Certas figuras de ficção atravessam gerações. Uma delas é Sherlock Holmes, o perspicaz detetive inglês.
Ficou famoso pela capacidade de deduzir certezas a partir de vestígios insignificantes: pelo fato de determinada porta estar trancada, haver um pouco de cinza de cigarro num canto, ou outros detalhes, Sherlock podia chegar à solução de casos indecifráveis.
O mesmo ocorre conosco. E não é preciso ser nenhum Sherlock para, a partir de detalhes da natureza, perceber algo mais alto.
São Tomás de Aquino, na Suma Teológica , obra máxima no gênero, afirma que Deus colocou vestígios(*) de suas perfeições nas criaturas. No Evangelho, o próprio Jesus usa analogias nas parábolas: os lírios do campo, os pássaros, a vinha, o trigo, o mar etc.
Não fossem pronunciadas pelos lábios do Divino Mestre, quem ousaria compará-lO a… uma galinha? Entretanto, Ele fala do desvelo da galinha pelos seus pintinhos como reflexo de seu amor pelos homens. (Mt 23,37)
“Mestre, como é o Reino dos Céus” — perguntam.

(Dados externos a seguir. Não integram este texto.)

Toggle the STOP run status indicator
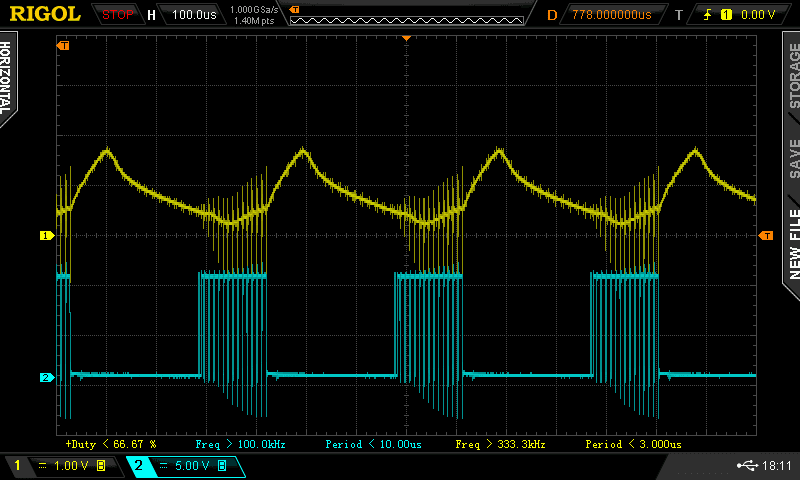 coord(118,15)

Jesus, a Sabedoria eterna, usa das imagens mais comuns para responder:
“O Reino dos Céus é semelhante a…” — e completa com as imagens ou situações as mais simples: a moeda perdida, um semeador, a pescaria, a inocência da criança e assim por diante.
Usamos essas analogias no dia a dia para exprimir coisas mais elevadas, por exemplo, quando dizemos: “Fulano tem ideias luminosas”; ou “o ambiente estava pesado”. Ou ainda “Beltrano parecia alegre como uma criança”, enquanto outro “só tem pensamentos sombrios”.
O mesmo ocorre ao contemplarmos a natureza. Ora num lindo por do sol, ora num beija-flor ou em mimosos gatinhos. Ora observando uma noite estrelada, ou uma tempestade. O mar em fúria ou sereno.
Nós mesmos, ao criarmos um ambiente, procuramos, através de coisas materiais, externar realidades mais altas. Veja a ilustração abaixo, tomada quase ao acaso, de um recanto da Basílica Nossa Senhora do Rosário, no Seminário dos Arautos do Evangelho.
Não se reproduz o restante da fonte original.